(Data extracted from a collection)

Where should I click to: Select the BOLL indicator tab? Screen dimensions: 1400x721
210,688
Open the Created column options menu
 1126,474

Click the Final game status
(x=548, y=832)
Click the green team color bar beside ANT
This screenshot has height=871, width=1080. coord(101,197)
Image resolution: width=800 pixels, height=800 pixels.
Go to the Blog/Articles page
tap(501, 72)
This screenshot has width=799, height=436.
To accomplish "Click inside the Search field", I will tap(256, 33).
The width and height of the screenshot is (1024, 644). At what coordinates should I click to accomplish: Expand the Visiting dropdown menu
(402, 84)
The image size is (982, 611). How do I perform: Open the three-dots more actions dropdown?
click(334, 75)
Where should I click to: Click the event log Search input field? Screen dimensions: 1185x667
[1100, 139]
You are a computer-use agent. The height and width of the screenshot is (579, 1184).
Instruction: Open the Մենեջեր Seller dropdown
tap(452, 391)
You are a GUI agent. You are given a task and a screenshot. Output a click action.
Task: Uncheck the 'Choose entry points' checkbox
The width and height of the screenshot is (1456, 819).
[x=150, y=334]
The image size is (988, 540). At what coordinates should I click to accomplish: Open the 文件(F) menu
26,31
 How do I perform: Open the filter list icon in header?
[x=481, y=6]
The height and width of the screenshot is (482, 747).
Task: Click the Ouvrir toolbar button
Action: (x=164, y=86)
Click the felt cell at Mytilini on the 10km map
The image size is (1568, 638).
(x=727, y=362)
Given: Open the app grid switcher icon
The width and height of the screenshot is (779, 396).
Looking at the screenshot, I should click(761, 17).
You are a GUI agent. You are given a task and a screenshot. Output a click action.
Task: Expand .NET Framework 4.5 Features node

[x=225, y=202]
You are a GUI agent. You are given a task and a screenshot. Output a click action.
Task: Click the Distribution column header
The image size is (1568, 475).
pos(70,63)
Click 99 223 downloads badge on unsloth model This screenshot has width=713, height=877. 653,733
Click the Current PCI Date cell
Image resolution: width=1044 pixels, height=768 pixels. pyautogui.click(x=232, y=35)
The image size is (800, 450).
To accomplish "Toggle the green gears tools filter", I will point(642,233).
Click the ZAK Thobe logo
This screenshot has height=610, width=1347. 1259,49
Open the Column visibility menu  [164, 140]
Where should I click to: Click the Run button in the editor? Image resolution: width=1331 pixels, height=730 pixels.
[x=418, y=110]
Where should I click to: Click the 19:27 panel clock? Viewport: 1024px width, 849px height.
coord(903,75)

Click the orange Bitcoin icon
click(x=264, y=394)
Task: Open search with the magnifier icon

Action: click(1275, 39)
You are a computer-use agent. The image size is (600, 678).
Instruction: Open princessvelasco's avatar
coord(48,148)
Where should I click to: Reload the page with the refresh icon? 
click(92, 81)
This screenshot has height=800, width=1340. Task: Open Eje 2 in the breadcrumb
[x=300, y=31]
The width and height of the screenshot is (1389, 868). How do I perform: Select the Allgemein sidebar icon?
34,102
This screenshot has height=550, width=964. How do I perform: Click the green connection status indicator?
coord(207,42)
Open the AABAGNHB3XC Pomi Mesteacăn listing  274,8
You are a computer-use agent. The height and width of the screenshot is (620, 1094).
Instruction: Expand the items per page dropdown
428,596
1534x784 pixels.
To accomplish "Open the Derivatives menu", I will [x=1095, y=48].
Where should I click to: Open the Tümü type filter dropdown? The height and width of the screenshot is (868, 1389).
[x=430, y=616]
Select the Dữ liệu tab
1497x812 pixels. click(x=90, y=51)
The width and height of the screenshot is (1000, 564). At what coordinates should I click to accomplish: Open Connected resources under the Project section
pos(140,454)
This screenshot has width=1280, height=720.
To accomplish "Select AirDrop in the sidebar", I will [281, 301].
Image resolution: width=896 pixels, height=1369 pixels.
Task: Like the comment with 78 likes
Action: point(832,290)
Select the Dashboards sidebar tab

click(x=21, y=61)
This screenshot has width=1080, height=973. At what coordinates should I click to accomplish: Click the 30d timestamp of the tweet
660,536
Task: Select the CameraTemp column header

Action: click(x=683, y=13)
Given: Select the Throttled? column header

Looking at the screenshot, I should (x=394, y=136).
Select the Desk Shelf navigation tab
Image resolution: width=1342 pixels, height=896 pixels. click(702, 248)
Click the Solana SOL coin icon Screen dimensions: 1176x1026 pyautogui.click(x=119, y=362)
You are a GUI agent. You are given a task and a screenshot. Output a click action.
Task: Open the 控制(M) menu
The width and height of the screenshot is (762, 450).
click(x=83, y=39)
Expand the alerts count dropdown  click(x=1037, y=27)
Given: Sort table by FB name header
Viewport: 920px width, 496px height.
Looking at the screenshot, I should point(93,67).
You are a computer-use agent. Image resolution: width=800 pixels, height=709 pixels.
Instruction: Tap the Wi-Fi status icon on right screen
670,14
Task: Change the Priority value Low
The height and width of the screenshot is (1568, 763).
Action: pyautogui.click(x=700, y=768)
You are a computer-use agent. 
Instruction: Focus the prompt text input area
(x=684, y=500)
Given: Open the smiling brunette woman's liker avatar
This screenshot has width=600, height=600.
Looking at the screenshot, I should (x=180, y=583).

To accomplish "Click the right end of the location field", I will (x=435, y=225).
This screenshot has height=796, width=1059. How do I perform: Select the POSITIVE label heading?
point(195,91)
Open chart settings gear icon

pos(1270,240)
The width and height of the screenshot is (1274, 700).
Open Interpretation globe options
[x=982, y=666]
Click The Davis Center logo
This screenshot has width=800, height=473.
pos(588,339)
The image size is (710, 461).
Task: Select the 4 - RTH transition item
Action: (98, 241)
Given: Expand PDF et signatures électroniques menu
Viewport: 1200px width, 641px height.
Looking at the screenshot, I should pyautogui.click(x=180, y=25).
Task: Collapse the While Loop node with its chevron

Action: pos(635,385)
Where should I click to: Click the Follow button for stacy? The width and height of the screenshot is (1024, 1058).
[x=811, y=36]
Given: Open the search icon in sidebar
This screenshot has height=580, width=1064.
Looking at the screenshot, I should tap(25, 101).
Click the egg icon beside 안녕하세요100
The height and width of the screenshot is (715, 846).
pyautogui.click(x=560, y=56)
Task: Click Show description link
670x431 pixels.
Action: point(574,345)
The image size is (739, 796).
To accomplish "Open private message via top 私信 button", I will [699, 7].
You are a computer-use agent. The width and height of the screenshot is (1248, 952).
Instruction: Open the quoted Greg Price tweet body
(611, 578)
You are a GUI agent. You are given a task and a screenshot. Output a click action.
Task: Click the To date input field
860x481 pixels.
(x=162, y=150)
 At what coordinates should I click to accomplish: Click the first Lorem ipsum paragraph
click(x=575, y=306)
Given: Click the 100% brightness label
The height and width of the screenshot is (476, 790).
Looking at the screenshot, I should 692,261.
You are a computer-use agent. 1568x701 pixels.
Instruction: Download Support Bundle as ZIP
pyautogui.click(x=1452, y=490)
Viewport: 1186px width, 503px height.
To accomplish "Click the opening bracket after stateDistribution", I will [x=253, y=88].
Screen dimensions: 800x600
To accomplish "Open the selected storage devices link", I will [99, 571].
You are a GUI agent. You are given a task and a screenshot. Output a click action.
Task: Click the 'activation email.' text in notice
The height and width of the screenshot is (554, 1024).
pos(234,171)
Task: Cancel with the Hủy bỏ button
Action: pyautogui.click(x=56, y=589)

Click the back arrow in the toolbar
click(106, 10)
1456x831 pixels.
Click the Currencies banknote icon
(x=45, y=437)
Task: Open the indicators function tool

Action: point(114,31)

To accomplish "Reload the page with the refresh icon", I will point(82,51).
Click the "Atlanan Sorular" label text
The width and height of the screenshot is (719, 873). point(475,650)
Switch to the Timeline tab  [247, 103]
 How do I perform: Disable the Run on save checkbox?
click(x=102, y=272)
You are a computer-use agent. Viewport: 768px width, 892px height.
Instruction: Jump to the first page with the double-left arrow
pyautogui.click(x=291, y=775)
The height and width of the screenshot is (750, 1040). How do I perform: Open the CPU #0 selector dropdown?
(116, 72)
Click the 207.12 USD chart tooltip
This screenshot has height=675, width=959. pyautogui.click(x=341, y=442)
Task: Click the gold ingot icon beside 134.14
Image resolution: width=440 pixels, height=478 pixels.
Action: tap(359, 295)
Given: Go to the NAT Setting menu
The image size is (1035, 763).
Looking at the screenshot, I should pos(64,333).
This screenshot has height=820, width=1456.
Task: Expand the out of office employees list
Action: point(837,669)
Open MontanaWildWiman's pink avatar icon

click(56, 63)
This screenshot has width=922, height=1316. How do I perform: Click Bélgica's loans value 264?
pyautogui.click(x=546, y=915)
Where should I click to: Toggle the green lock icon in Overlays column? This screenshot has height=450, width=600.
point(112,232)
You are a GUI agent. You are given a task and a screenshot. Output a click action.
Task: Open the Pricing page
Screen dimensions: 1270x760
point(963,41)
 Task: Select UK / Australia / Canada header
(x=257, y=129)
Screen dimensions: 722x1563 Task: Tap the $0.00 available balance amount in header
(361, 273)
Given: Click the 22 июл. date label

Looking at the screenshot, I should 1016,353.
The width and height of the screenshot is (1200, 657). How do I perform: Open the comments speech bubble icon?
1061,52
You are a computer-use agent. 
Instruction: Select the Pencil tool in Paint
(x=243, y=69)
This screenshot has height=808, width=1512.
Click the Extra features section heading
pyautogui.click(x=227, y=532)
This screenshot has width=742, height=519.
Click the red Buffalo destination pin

• **Try it**: Lines holding "link" in the data above: copy each of them.

• **Problem solution**:
Task: Click Show description link
To accomplish "Open the selected storage devices link", I will [99, 571].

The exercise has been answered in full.